Quando si pensa ai robot, alla tecnologia e agli algoritmi sottostanti, si tende a credere che siano neutri dal punto di vista del genere, oppure che i professionisti della robotica siano obiettivi e non abbiano bisogno di considerare il genere quando progettano e costruiscono un dispositivo. La tecnologia, però, è essenzialmente sociologia: ovvero materia profondamente condizionata dai comportamenti umani e dalle loro relazioni sociali, materiali e simboliche. Molteplici sono le ricerche che dimostrano come il genere incida pesantemente nella costruzione della tecnologia; se i costruttori sono prevalentemente di un determinato genere, i loro dispositivi saranno gender-oriented, cioè non saranno neutri.

I dati a disposizione, a livello globale, ci indicano come l’universo dei programmatori sia prevalentemente maschile. Il grafico dimostra che il numero delle programmatrici (indicato con il colore rosso) è di gran lunga inferiore a quello dei colleghi maschi (indicato con il colore blu).

Grafico di Han Huang | REUTERS GRAPHICS

Questa composizione di genere ha un diretto impatto sulla tecnologia prodotta. L’ultima dimostrazione la si può avere dal motore di reclutamento automatico di Amazon.
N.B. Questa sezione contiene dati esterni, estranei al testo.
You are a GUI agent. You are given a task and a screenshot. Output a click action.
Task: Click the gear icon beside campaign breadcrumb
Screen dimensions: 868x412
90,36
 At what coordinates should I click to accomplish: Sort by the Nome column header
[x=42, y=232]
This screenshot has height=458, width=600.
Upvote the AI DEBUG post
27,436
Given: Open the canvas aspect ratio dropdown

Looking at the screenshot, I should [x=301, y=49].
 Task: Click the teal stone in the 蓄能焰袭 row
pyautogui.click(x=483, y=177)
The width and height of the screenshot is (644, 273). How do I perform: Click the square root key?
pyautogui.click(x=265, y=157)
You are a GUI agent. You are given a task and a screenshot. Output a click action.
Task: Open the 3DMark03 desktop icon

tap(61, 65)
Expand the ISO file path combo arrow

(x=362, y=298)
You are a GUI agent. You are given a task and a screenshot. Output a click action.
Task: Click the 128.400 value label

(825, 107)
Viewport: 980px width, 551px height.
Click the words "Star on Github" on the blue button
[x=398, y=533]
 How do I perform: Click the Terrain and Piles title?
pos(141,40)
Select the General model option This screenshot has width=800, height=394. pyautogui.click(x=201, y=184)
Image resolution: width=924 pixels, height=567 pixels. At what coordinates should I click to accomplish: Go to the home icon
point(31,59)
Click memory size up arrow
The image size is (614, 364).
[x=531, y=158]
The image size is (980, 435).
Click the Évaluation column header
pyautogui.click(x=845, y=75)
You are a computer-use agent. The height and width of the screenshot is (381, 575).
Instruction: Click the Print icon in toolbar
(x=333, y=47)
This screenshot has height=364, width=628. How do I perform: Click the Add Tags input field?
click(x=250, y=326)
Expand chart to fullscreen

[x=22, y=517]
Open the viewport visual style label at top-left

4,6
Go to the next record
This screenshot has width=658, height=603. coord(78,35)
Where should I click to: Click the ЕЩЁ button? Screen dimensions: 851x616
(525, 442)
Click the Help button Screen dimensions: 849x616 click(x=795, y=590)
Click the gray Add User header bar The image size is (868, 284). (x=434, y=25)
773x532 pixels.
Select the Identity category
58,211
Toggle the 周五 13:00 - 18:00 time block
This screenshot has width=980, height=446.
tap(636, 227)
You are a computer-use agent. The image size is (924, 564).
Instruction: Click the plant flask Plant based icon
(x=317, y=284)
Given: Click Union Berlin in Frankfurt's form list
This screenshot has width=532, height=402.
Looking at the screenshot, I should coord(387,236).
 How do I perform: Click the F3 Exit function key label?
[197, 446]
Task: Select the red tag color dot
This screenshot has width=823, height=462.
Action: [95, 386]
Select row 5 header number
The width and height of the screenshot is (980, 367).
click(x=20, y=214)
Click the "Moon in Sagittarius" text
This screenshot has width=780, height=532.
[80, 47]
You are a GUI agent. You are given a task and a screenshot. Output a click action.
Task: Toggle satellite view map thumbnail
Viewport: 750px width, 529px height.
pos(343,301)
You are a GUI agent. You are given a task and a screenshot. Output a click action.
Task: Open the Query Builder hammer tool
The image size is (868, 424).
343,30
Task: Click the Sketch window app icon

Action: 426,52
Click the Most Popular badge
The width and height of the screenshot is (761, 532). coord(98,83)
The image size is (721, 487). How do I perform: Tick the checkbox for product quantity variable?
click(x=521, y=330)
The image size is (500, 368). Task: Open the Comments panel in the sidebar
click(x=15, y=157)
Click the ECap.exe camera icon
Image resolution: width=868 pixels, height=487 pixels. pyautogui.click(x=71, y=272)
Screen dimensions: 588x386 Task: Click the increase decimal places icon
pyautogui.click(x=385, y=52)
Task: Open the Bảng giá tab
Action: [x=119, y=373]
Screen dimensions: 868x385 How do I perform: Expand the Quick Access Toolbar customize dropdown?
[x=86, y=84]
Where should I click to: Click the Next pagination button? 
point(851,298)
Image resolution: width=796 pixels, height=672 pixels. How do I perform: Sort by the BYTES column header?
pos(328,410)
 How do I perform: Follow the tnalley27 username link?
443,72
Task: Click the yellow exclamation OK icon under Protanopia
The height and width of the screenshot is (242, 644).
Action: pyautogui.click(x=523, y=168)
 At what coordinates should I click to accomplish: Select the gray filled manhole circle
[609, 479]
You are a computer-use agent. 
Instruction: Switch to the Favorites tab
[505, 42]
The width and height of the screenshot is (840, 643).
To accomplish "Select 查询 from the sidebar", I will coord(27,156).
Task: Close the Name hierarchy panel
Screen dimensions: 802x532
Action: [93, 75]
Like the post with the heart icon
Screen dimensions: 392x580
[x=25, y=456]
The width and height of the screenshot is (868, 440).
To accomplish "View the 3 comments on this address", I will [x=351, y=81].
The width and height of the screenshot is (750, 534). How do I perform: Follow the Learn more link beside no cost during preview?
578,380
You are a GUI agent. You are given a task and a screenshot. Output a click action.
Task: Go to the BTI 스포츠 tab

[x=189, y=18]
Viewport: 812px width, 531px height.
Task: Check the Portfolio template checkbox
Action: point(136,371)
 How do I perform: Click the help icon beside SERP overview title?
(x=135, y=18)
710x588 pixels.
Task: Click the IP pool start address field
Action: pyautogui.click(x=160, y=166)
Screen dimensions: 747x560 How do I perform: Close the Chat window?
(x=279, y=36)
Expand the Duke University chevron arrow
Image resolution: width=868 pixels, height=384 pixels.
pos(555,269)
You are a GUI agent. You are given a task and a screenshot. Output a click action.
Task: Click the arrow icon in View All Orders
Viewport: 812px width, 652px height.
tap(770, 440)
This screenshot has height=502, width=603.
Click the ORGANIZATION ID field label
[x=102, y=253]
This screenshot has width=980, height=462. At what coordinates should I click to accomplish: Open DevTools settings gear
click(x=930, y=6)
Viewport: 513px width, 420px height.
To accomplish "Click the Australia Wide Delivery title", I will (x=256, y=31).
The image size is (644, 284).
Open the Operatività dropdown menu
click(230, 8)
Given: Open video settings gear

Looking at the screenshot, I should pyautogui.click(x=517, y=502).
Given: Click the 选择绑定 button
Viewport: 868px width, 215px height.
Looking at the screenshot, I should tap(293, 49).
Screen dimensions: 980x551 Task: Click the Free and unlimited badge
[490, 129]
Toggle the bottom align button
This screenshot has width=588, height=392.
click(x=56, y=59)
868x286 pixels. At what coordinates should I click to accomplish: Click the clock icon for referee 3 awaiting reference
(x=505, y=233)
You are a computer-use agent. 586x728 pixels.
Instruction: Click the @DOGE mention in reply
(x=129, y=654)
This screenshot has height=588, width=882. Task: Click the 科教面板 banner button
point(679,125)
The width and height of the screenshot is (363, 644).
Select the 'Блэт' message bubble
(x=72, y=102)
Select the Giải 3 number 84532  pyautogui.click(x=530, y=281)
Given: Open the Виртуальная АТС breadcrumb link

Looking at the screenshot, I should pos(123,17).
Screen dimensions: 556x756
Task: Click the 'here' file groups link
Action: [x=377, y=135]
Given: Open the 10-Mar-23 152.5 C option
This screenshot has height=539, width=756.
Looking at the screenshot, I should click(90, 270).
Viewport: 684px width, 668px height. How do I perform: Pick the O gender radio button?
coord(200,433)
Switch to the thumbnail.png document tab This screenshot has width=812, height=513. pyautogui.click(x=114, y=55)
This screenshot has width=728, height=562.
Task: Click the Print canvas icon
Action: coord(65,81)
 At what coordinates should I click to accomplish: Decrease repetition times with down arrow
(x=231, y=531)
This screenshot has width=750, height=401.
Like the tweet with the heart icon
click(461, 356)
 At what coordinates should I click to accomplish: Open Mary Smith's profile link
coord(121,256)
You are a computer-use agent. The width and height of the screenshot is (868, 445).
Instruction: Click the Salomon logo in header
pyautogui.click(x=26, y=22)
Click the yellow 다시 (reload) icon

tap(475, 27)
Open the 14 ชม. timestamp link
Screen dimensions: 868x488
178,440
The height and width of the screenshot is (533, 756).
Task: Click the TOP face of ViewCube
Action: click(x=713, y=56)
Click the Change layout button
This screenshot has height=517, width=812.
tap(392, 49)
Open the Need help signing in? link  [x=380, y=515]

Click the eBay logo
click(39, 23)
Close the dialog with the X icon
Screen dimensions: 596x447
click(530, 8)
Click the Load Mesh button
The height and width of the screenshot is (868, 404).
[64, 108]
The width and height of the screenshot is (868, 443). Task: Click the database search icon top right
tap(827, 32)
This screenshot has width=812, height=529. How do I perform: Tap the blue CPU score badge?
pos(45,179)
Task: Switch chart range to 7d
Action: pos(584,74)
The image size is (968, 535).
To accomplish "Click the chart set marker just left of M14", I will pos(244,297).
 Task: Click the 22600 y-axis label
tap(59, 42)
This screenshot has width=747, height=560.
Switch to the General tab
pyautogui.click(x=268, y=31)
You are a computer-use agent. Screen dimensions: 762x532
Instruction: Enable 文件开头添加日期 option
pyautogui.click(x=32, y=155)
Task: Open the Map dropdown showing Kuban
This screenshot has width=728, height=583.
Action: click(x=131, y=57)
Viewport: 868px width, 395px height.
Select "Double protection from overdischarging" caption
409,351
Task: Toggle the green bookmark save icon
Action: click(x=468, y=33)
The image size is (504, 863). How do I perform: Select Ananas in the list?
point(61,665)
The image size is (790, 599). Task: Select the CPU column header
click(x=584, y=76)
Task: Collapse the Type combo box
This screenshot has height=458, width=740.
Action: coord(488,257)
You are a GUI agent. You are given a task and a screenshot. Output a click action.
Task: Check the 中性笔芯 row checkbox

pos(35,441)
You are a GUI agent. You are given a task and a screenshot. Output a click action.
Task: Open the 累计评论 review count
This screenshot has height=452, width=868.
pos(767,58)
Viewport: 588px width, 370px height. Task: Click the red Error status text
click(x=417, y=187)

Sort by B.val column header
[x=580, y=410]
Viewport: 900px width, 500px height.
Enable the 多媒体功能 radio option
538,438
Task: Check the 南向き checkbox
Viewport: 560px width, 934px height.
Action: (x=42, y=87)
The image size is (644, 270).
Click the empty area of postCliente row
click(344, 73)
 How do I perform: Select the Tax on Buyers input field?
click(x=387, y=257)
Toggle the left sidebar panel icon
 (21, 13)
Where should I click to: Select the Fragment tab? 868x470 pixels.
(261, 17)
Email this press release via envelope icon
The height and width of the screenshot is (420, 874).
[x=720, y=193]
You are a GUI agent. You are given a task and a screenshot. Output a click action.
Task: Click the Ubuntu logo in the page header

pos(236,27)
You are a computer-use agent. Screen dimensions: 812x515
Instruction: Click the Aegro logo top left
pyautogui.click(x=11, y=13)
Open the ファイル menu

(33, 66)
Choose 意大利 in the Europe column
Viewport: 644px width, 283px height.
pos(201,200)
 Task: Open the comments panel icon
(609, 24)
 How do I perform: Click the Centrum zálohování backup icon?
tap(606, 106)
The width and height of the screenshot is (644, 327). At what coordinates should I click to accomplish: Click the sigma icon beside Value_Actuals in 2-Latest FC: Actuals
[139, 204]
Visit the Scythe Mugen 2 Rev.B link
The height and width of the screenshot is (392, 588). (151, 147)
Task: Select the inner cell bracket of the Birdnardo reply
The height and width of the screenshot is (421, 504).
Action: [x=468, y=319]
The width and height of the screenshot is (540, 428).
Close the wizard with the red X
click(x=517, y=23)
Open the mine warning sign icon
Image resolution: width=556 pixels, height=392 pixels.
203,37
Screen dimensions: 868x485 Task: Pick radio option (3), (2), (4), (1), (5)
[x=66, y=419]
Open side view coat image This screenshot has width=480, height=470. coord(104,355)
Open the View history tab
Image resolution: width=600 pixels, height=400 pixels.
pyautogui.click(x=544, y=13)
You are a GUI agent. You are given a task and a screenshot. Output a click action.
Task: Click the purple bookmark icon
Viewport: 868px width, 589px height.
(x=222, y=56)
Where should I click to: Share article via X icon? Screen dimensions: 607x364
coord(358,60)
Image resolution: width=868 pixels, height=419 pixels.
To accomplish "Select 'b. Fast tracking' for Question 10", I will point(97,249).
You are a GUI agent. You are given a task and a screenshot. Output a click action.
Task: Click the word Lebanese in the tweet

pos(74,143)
La Reuters riferisce che gli specialisti hanno scoperto un grave malfunzionamento nell’algoritmo, al cui sviluppo lavoravano dal 2014: scartava in automatico i curricula delle donne. Ciò accadeva perché il motore non valutava positivamente l’utilizzo di alcune parole o espressioni, ad esempio “delle donne”, oppure scartava a priori i curricula delle laureate in college femminili.

In realtà, come alcuni recenti studi hanno dimostrato, nell’ “addestramento” dei robot-algoritmi (AI) occorre tenere conto anche di un particolare fenomeno linguistico, denominato “allineamento linguistico”: i robot tenderebbero ad allinearsi al linguaggio del contesto in cui sono addestrati. Se quest’ultimo è a predominanza maschile, il dispositivo tenderà a non riconoscere, o a non valutare positivamente quello femminile.

Ciò può accadere, ovviamente, nell’ipotesi in cui il dispositivo è costruito soltanto da maschi del tutto inconsapevoli del loro impatto (di genere) sulla tecnologia prodotta. Se però pensiamo che Amazon è anche quella società che ha preparato – come ha rivelato qualche giorno fa gizmodo.com (un importante blog sulle innovazioni tecnologiche) – un video formativo (una specie di tutorial) di 45 minuti per istruire i dirigenti di Whole Foods Market (società acquistata da Amazon l’anno scorso per 13,7 miliardi di dollari) a ostacolare la sindacalizzazione dei propri dipendenti, il dubbio che non sia tutto un caso ci può anche sfiorare.

In fondo, una società che vuole insegnare ai propri manager di intercettare qualsiasi “segnale di allarme” nei comportamenti dei lavoratori – che potrebbero essere, come spiega il video, semplici parole usate dai lavoratori, come “delegato sindacale”, giusto salario”, “diritti dei lavoratori” – per impedire, sin dall’inizio, che questi organizzino delle lotte sindacali, non si posiziona molto lontano dalla discriminazione automatica (o automatizzata) dei curricula delle donne.

E qui si ritorna alla questione di fondo sulla tecnologia: quanto sono neutre la scienza e la tecnologia? Può mai esistere una tecnologia fondata sulla non discriminazione di genere, classe e razza (intesa come costruzione sociale) in un sistema di produzione in cui i mezzi di produzione sono proprietà di pochi?